Simulation strategies

R-package spm currently offers continuous- and discrete time simulations. Below we describe the simulations in details. In general, the input to each corresponding function: simdata_cont_MD(...) for continuous-time and simdata_discr_MD(...) for discrete-time simulations.

Continuous-time simulation strategies

Step 1

We model observations from a subject (which can be any system in general) and at first, we think that the subject is alive and compute the starting observation time t1 and the next time t2:

t1 = runif(1, tstart, tend) t2 = t1 + 2*runif(1, 0, 1)

Here runif() a random number generator which returns uniformly distributed value. We assume that the t1 as a random value, uniformly distributed from the start time (tstart) to end (tend).

Step 2

Computing y1 (an observed variable) from the previous observation:

if event = False:
  y1 = rnorm(1, ystart, sd0)
} else {
  y1 = y2
}

Here rnorm(...) is a random number generator which returns normally distributed values.

Step 3

In order to compute y2 , we need to compute a survival fuction S based on the equations 3, 4 and 5. We then compare the S to the random number, uniformly distributed. If S is larger than that number, than we assume that the event is happened (death of subject or system failure). Otherwise we compute y2 and proceed to the next iteration:

if S > runif(1, 0, 1) : 
    y2 = rnorm(1, m, sqrt(gamma))
    event = True
    new_subject = True
else if event = False:
  y2 = rnorm(1, m, sqrt(gamma))
  event = False
  new_record = True

Discrete-time simulation strategies

In this case we use equal intervals dt between observations and survival function S is computed directly from \(\mu\) (2):

\(S = e^{-1\mu(t_1)}\)

The rest of the discrete simulation routine is the same as in continuous-time simulation case.

References

[1] Woodbury M.A., Manton K.G., Random-Walk of Human Mortality and Aging. Theoretical Population Biology, 1977 11:37-48.

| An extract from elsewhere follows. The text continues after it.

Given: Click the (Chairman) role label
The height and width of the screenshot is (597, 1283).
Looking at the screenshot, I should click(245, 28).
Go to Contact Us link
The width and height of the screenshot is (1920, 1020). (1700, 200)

[2] Yashin, A.I., Manton K.G., Vaupel J.W. Mortality and aging in a heterogeneous population: a stochastic process model with observed and unobserved varia-bles. Theor Pop Biology, 1985 27.

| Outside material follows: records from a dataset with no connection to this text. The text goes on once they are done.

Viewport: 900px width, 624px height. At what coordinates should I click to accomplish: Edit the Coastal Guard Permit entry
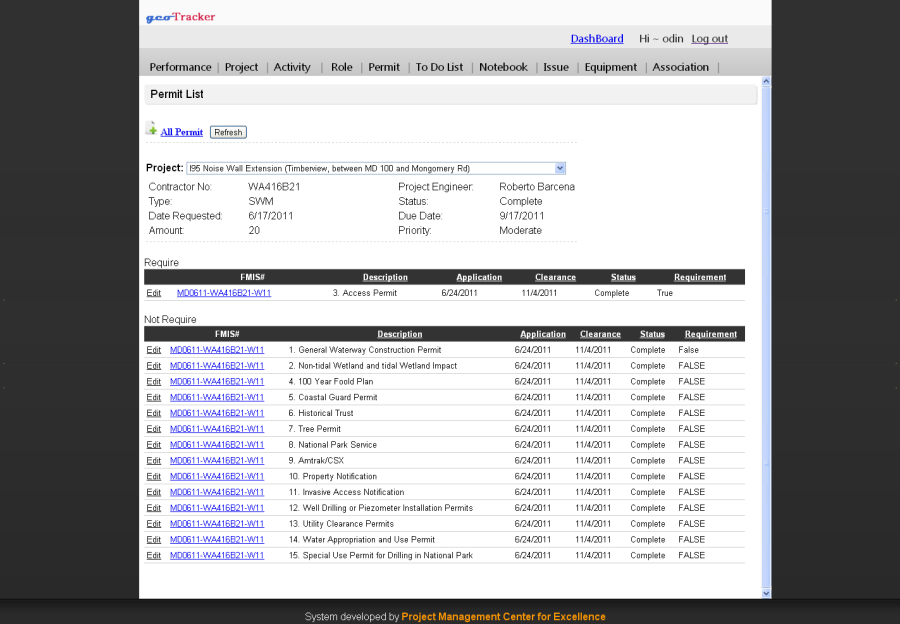tap(153, 397)
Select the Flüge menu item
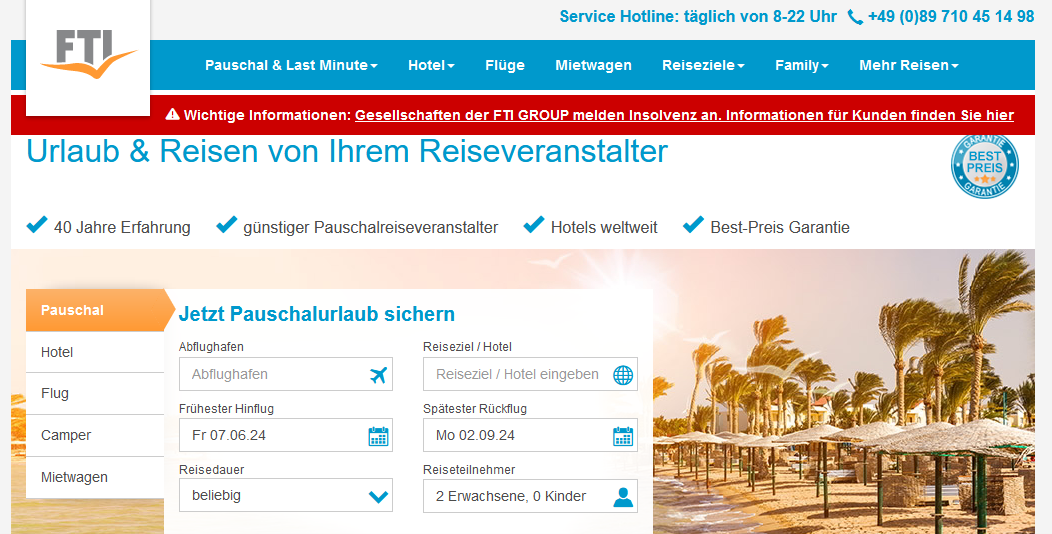 pos(505,65)
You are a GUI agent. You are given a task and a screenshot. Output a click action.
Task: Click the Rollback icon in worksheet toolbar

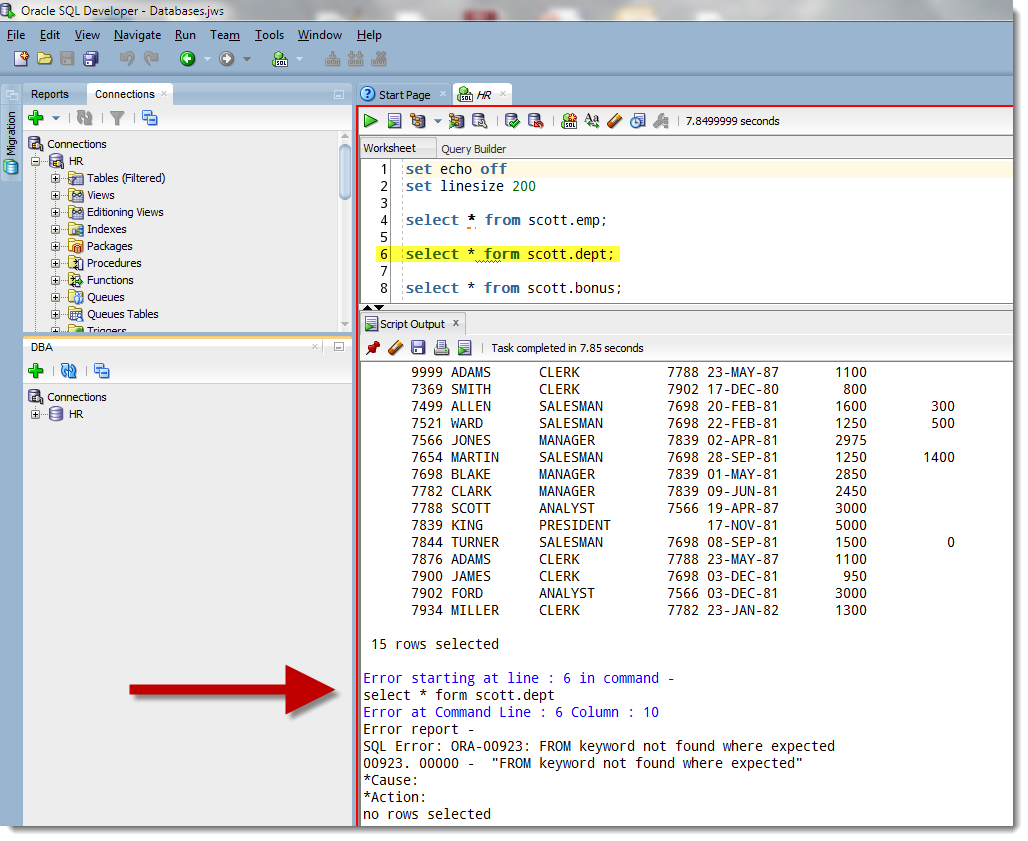tap(535, 121)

[3] Yashin, A.I. et al. Stochastic model for analysis of longitudinal data on aging and mortality. Mathematical Biosciences, 2007 208(2) 538-551.

[4] Akushevich I., Kulminski A. and Manton K.: Life tables with covariates: Dynamic model for Nonlinear Analysis of Longitudinal Data. 2005. Mathematical Popu-lation Studies, 12(2), pp.: 51-80.

[5] Yashin, A. et al. Health decline, aging and mortality: how are they related? Biogerontology, 2007 8(3), 291-302.